***** Passage for review *****

A specialized surgical team at Semmelweis University restored a young woman’s mobility after removing a rare schwannoma from the lesser pelvis, using intraoperative nerve monitoring to protect the nerves responsible for movement and pelvic function. The case drew international interest because it brought together gynecologic laparoscopy, neurosurgery, and electrophysiological monitoring in a procedure that is still uncommon even in major European centers.
The tumor was a schwannoma, also called a neurinoma, a benign nerve-sheath tumor that can arise anywhere peripheral nerves are found. In this case, it developed behind the uterus in the retroperitoneal space of the lesser pelvis, compressing the nerve near the sacrum and causing severe pain radiating into the right leg.
That presentation is easy to mistake for a spine or degenerative nerve problem, which is part of why these tumors can be difficult to diagnose. According to the Semmelweis team, the location also made the operation particularly delicate because the area contains nerves involved in leg function, as well as bowel, bladder, vaginal, and reproductive function.
Why neuromonitoring mattered
The surgery lasted about five hours and was performed laparoscopically by the neuropelveology team in close collaboration with neurosurgeons and intraoperative neurophysiology specialists. During the procedure, the team used a 32-channel neuromonitor to identify nerve bundles and distinguish them from the tumor wall, helping them avoid nerve injury while removing the mass in pieces.

That approach matters because the goal was not only to remove the tumor, but also to preserve fertility and prevent neurological deficits. The surgeons said the tumor was compressing its nerve of origin and beginning to affect another nerve root, making functional preservation especially important.
Semmelweis University says this kind of operation is part of its neuropelveology program, which combines pelvic surgery with nerve-focused monitoring. The team noted that it performs only a small number of these complex planned cases each quarter and that such procedures are rare even across Europe.
To support that work, the university recently acquired a mobile neuromonitoring device. The team expects it to be useful not only for schwannoma cases, but also for endometriosis involving pelvic nerves and for other complex pelvic conditions where scarring, fibrosis, or prior treatment can make nerve preservation difficult.
The patient recovered quickly after the operation and was discharged the next day, pain-free and without lower-limb paralysis. Her follow-up plan includes MRI scans at three months and one year.
The case is notable because it shows how much can be gained when highly specialized pelvic surgery is paired with real-time nerve monitoring. It also highlights a broader trend in surgery: increasingly, the best outcomes come from collaboration across disciplines rather than from any single specialty working alone.

*****

# [Assignment 1]
Please copy out the part of the schwannoma surgery article starting with "The tumor was a" and going on through "and reproductive function.".
# [Assignment 2]
In the schwannoma surgery article, how long did the operation last?
# [Assignment 3]
According to the schwannoma surgery article, the nerves in the tumor's area are involved in which kinds of function?
The listing after this point has no connection to the schwannoma surgery article.

***** Dataset extract *****

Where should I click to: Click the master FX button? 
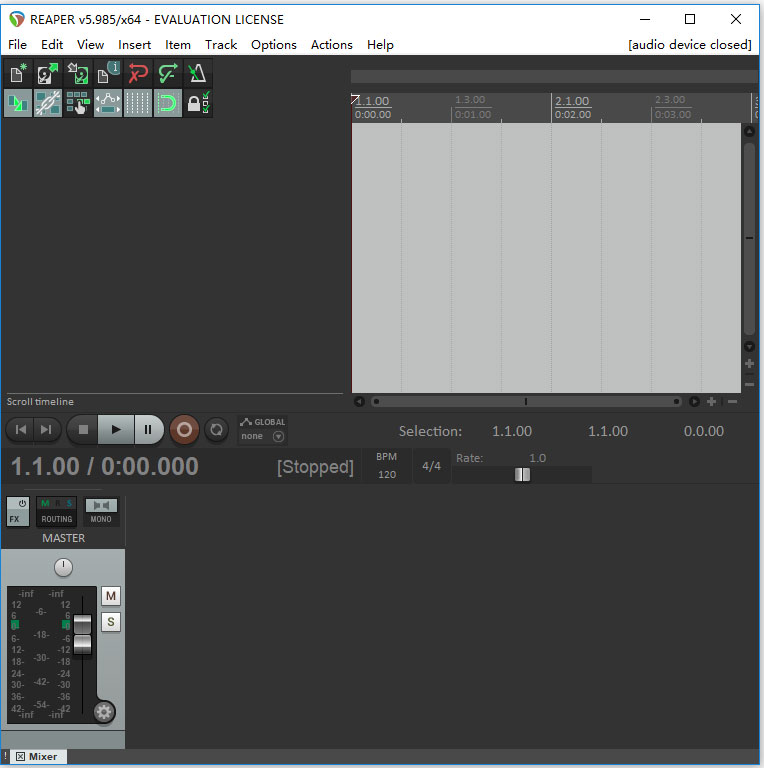pyautogui.click(x=17, y=511)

*****

# [Final answer 1]
The tumor was a schwannoma, also called a neurinoma, a benign nerve-sheath tumor that can arise anywhere peripheral nerves are found. In this case, it developed behind the uterus in the retroperitoneal space of the lesser pelvis, compressing the nerve near the sacrum and causing severe pain radiating into the right leg.
That presentation is easy to mistake for a spine or degenerative nerve problem, which is part of why these tumors can be difficult to diagnose. According to the Semmelweis team, the location also made the operation particularly delicate because the area contains nerves involved in leg function, as well as bowel, bladder, vaginal, and reproductive function.

# [Final answer 2]
About five hours.

# [Final answer 3]
Leg, bowel, bladder, vaginal, and reproductive function.